S. African boys saved from forced circumcision: Police

S. African boys saved from forced circumcision: Police
This picture taken on November 20, 2009 shows young boys from the Xhosa tribe attending a traditional initiation school in Libode, in the Eastern Cape province of South Africa.
PHOTO: AFP

JOHANNESBURG - South African police have rescued 11 teenage boys from forced circumcision, officials said Thursday, after parents reported that the youngsters had been taken away for the traditional but often dangerous ritual.

African teenagers from some ethnic groups often spend time in secluded bush or mountain regions as part of their initiation to manhood, which includes circumcision and lessons in courage and discipline.

Scores of boys and young men have their penises amputated each year after botched circumcisions during the rite-of-passage ceremonies.

"There were 11 boys who were taken for initiation," Mack Mngomezulu, police spokesman in Daveyton east of Johannesburg, told AFP.

"They were taken from the streets and their parents went to open a case for kidnapping.

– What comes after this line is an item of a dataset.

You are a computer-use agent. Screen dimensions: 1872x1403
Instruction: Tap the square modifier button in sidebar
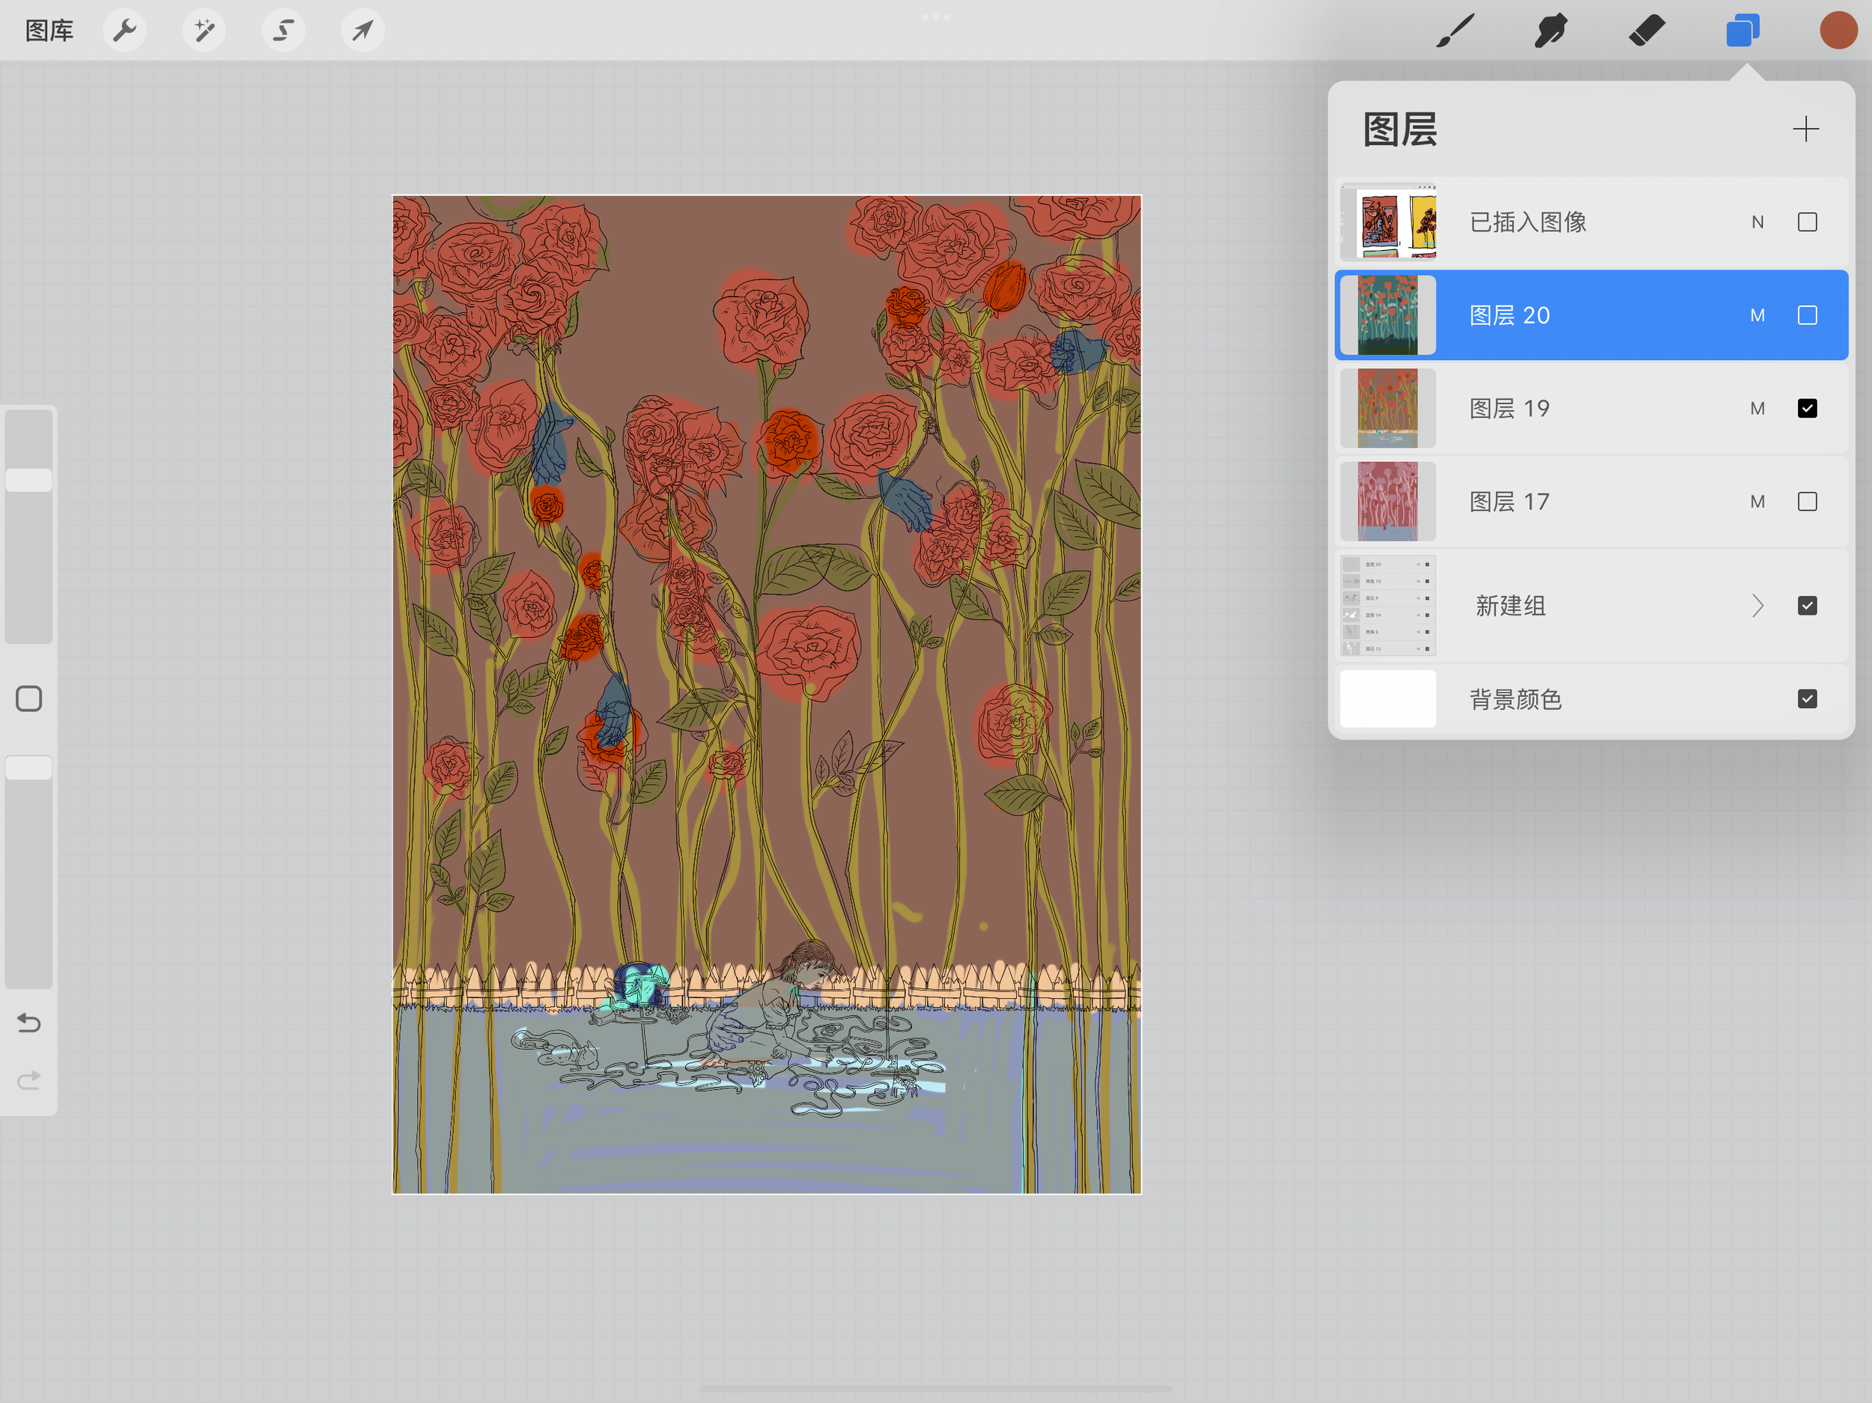[29, 699]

Their ages were between 13 and 16." Police rescued the boys, who had not yet been circumcised, and arrested 3 suspects.

"They were soon found since parents came to police quickly," he said.

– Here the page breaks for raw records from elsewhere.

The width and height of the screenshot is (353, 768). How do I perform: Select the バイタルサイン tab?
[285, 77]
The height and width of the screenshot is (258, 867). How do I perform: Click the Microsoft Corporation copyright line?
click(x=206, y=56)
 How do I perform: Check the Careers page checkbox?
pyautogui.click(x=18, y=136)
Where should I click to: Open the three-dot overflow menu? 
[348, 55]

The annual ceremonies start around late May, with deaths reported each year due to infection, exhaustion and dehydration.

A government commission found 486 boys died on initiation courses between 2008 and 2014.

One 21-year-old South African man who lost his penis after a botched circumcision received the world's first successful penis transplant in December.

His girlfriend is now pregnant, and his surgeons say they have been inundated with requests from men who had similar amputations.